I've read about about higher-order logics (i.e. those that build on first-order predicate logic) but am not too clear on their applications. While they are capable of expressing a greater range of proofs (though never all, by Godel's Incompleteness theorem), they are often said to be less "well-behaved".
Mathematicians generally seem to stay clear of such logics when possible, yet they are certainly necessary for prooving some more complicated concepts/theorems, as I understand. (For example, it seems the reals can only be constructed using at least $2^{\text{nd}}$ order logic.) Why is this, what makes them less well-behaved or less useful with respect to logic/proof theory/other fields?
Unfortunately the term is ambiguous: there two kinds of semantics of higher-order languages, and only one is problematic. Consider the language of second-order arithmetic, where there are quantifiers over both natural numbers and sets of natural numbers.
First is what Quine called "set-theory in sheep's clothing": this is where quantification over sets of natural numbers is defined to be over all the sets of number that can be posited. It's the theory we use when we prove that there can be only one complete, totally ordered field. It isn't really a logic, there's no complete notion of proof formalisation for it. Wikipedia calls this "standard semantics"; I'm not sure if there is an authority for this.
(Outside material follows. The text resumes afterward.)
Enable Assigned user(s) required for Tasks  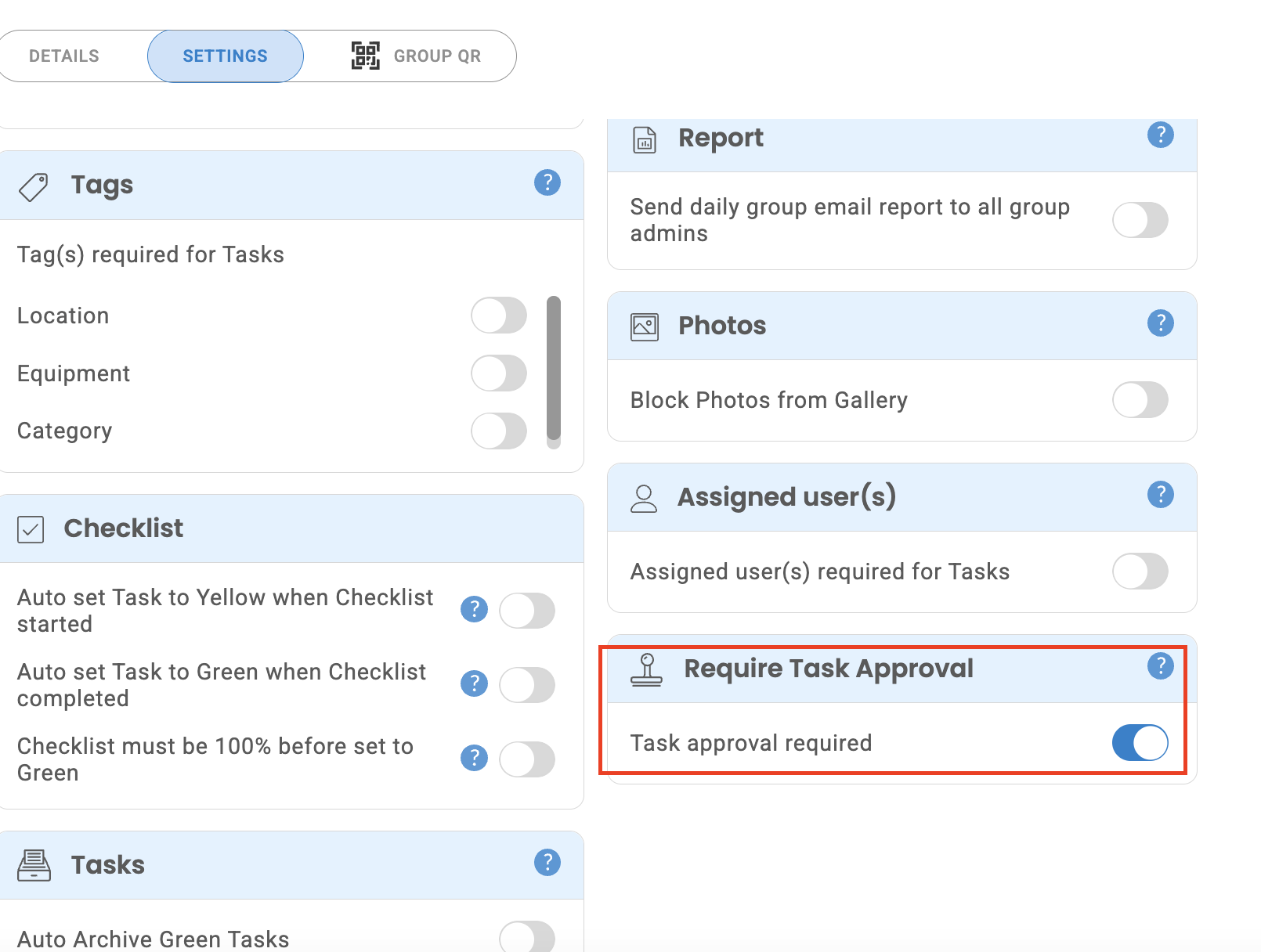tap(1140, 572)
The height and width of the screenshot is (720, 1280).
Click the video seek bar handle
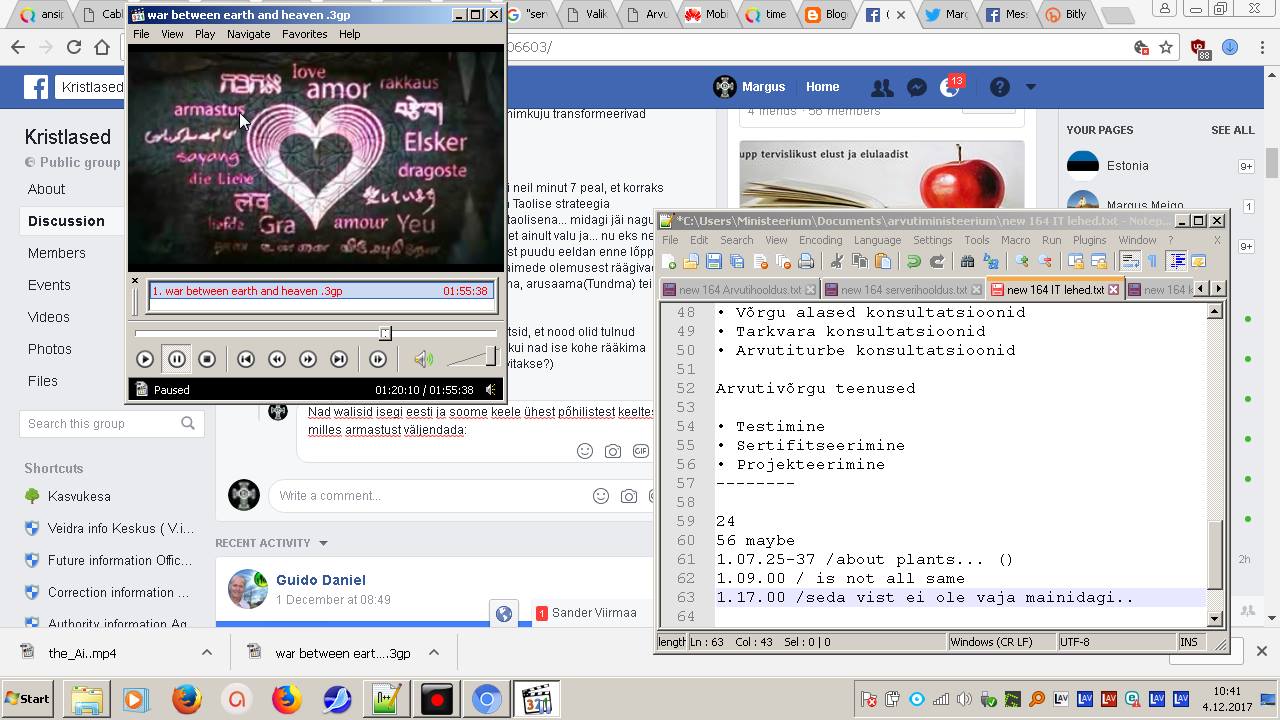point(385,333)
Then there's Henkin semantics, which uses the rule analogous to the lambda-calculus to define a semantics for second-order quantifiers. This can be seen as still in the realm of first-order logic, in that sense that the second-order system can be translated into a first-order system conserving provability. This is how second-order arithmetic is defined.
All the theorems of the Henkin semantics will be "theorems" in the first.